### Aim of the exercise
Update the rows below by changing each occurrence of "computer-use agent" to "screen automation agent". Leave every other part of the rows unchanged.

### Supplied data
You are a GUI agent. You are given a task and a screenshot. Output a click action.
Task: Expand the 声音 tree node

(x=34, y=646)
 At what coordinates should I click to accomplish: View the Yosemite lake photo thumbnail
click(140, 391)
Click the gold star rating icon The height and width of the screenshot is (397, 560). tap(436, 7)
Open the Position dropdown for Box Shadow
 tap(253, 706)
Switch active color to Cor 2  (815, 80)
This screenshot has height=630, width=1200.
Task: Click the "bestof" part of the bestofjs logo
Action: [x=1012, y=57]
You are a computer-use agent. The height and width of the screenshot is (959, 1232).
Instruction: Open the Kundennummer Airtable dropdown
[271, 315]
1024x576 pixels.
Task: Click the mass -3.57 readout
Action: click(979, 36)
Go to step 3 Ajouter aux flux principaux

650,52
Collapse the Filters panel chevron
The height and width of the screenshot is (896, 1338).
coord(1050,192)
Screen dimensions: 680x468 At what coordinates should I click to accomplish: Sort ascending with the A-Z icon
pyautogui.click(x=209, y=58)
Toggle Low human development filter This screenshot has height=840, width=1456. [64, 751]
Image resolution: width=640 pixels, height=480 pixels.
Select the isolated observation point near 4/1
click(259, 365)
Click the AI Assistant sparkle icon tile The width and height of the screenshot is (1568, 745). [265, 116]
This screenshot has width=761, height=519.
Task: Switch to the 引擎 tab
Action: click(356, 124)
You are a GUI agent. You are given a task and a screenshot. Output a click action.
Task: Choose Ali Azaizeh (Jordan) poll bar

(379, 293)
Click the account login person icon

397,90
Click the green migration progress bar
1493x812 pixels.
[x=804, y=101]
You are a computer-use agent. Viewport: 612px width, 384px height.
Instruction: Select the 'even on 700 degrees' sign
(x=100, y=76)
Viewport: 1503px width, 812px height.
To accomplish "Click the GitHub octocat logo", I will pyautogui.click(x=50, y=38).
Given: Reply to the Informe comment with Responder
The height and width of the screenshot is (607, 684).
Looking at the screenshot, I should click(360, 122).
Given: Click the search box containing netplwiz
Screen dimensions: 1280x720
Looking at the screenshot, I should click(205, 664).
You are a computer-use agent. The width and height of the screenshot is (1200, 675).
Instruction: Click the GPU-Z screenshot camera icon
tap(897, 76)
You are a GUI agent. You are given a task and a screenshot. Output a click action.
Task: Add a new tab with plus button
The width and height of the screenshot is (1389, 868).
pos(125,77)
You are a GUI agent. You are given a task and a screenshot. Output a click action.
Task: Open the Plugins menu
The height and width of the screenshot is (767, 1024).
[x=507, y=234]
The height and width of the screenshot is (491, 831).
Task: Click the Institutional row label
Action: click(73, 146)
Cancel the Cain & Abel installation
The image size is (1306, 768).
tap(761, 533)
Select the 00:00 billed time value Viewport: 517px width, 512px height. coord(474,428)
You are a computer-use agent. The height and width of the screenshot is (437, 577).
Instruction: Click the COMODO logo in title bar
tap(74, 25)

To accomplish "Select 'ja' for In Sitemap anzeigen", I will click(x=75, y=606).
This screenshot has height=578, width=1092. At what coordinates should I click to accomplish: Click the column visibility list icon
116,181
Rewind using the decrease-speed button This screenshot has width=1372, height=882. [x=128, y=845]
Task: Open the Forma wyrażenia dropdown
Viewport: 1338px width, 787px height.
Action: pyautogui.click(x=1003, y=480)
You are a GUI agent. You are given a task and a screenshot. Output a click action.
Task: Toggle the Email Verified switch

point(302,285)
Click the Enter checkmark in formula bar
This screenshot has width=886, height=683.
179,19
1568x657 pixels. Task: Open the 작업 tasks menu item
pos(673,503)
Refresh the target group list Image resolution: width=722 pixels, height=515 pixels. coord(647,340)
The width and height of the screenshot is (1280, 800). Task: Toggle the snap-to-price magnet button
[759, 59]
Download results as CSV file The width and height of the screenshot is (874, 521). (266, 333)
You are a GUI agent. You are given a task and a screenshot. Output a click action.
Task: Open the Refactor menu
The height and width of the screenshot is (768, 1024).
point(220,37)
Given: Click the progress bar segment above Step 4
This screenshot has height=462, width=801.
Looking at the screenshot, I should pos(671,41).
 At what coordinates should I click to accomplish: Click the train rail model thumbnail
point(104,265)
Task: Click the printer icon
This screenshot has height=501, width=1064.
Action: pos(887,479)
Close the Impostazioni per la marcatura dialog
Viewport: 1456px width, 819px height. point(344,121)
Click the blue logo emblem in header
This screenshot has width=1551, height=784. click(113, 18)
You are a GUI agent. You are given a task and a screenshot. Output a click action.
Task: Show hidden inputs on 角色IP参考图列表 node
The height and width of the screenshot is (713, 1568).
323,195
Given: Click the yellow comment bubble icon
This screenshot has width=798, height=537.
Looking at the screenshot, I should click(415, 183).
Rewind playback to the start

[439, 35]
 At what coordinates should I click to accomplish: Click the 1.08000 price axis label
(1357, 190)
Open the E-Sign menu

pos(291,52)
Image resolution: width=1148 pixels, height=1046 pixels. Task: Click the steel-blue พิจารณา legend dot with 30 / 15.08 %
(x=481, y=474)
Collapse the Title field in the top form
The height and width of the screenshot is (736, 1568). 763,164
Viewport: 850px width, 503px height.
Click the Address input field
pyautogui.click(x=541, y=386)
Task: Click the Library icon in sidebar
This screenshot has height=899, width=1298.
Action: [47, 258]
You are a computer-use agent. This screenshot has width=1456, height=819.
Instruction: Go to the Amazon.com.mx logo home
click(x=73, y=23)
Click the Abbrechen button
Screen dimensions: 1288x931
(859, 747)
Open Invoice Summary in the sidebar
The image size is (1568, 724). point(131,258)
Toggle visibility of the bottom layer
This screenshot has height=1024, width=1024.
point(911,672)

### Solution
You are a GUI agent. You are given a task and a screenshot. Output a click action.
Task: Expand the 声音 tree node

(x=34, y=646)
 At what coordinates should I click to accomplish: View the Yosemite lake photo thumbnail
click(140, 391)
Click the gold star rating icon The height and width of the screenshot is (397, 560). tap(436, 7)
Open the Position dropdown for Box Shadow
 tap(253, 706)
Switch active color to Cor 2  (815, 80)
This screenshot has height=630, width=1200.
Task: Click the "bestof" part of the bestofjs logo
Action: [x=1012, y=57]
You are a screen automation agent. The height and width of the screenshot is (959, 1232).
Instruction: Open the Kundennummer Airtable dropdown
[271, 315]
1024x576 pixels.
Task: Click the mass -3.57 readout
Action: click(979, 36)
Go to step 3 Ajouter aux flux principaux

650,52
Collapse the Filters panel chevron
The height and width of the screenshot is (896, 1338).
coord(1050,192)
Screen dimensions: 680x468 At what coordinates should I click to accomplish: Sort ascending with the A-Z icon
pyautogui.click(x=209, y=58)
Toggle Low human development filter This screenshot has height=840, width=1456. [64, 751]
Image resolution: width=640 pixels, height=480 pixels.
Select the isolated observation point near 4/1
click(259, 365)
Click the AI Assistant sparkle icon tile The width and height of the screenshot is (1568, 745). [265, 116]
This screenshot has width=761, height=519.
Task: Switch to the 引擎 tab
Action: click(356, 124)
You are a GUI agent. You are given a task and a screenshot. Output a click action.
Task: Choose Ali Azaizeh (Jordan) poll bar

(379, 293)
Click the account login person icon

397,90
Click the green migration progress bar
1493x812 pixels.
[x=804, y=101]
You are a screen automation agent. Viewport: 612px width, 384px height.
Instruction: Select the 'even on 700 degrees' sign
(x=100, y=76)
Viewport: 1503px width, 812px height.
To accomplish "Click the GitHub octocat logo", I will pyautogui.click(x=50, y=38).
Given: Reply to the Informe comment with Responder
The height and width of the screenshot is (607, 684).
Looking at the screenshot, I should click(360, 122).
Given: Click the search box containing netplwiz
Screen dimensions: 1280x720
Looking at the screenshot, I should click(205, 664).
You are a screen automation agent. The width and height of the screenshot is (1200, 675).
Instruction: Click the GPU-Z screenshot camera icon
tap(897, 76)
You are a GUI agent. You are given a task and a screenshot. Output a click action.
Task: Add a new tab with plus button
The width and height of the screenshot is (1389, 868).
pos(125,77)
You are a GUI agent. You are given a task and a screenshot. Output a click action.
Task: Open the Plugins menu
The height and width of the screenshot is (767, 1024).
[x=507, y=234]
The height and width of the screenshot is (491, 831).
Task: Click the Institutional row label
Action: click(73, 146)
Cancel the Cain & Abel installation
The image size is (1306, 768).
tap(761, 533)
Select the 00:00 billed time value Viewport: 517px width, 512px height. coord(474,428)
You are a screen automation agent. The height and width of the screenshot is (437, 577).
Instruction: Click the COMODO logo in title bar
tap(74, 25)

To accomplish "Select 'ja' for In Sitemap anzeigen", I will click(x=75, y=606).
This screenshot has height=578, width=1092. At what coordinates should I click to accomplish: Click the column visibility list icon
116,181
Rewind using the decrease-speed button This screenshot has width=1372, height=882. [x=128, y=845]
Task: Open the Forma wyrażenia dropdown
Viewport: 1338px width, 787px height.
Action: pyautogui.click(x=1003, y=480)
You are a GUI agent. You are given a task and a screenshot. Output a click action.
Task: Toggle the Email Verified switch

point(302,285)
Click the Enter checkmark in formula bar
This screenshot has width=886, height=683.
179,19
1568x657 pixels. Task: Open the 작업 tasks menu item
pos(673,503)
Refresh the target group list Image resolution: width=722 pixels, height=515 pixels. coord(647,340)
The width and height of the screenshot is (1280, 800). Task: Toggle the snap-to-price magnet button
[759, 59]
Download results as CSV file The width and height of the screenshot is (874, 521). (266, 333)
You are a GUI agent. You are given a task and a screenshot. Output a click action.
Task: Open the Refactor menu
The height and width of the screenshot is (768, 1024).
point(220,37)
Given: Click the progress bar segment above Step 4
This screenshot has height=462, width=801.
Looking at the screenshot, I should pos(671,41).
 At what coordinates should I click to accomplish: Click the train rail model thumbnail
point(104,265)
Task: Click the printer icon
This screenshot has height=501, width=1064.
Action: pos(887,479)
Close the Impostazioni per la marcatura dialog
Viewport: 1456px width, 819px height. point(344,121)
Click the blue logo emblem in header
This screenshot has width=1551, height=784. click(113, 18)
You are a GUI agent. You are given a task and a screenshot. Output a click action.
Task: Show hidden inputs on 角色IP参考图列表 node
The height and width of the screenshot is (713, 1568).
323,195
Given: Click the yellow comment bubble icon
This screenshot has width=798, height=537.
Looking at the screenshot, I should click(415, 183).
Rewind playback to the start

[439, 35]
 At what coordinates should I click to accomplish: Click the 1.08000 price axis label
(1357, 190)
Open the E-Sign menu

pos(291,52)
Image resolution: width=1148 pixels, height=1046 pixels. Task: Click the steel-blue พิจารณา legend dot with 30 / 15.08 %
(x=481, y=474)
Collapse the Title field in the top form
The height and width of the screenshot is (736, 1568). 763,164
Viewport: 850px width, 503px height.
Click the Address input field
pyautogui.click(x=541, y=386)
Task: Click the Library icon in sidebar
This screenshot has height=899, width=1298.
Action: [47, 258]
You are a screen automation agent. This screenshot has width=1456, height=819.
Instruction: Go to the Amazon.com.mx logo home
click(x=73, y=23)
Click the Abbrechen button
Screen dimensions: 1288x931
(859, 747)
Open Invoice Summary in the sidebar
The image size is (1568, 724). point(131,258)
Toggle visibility of the bottom layer
This screenshot has height=1024, width=1024.
point(911,672)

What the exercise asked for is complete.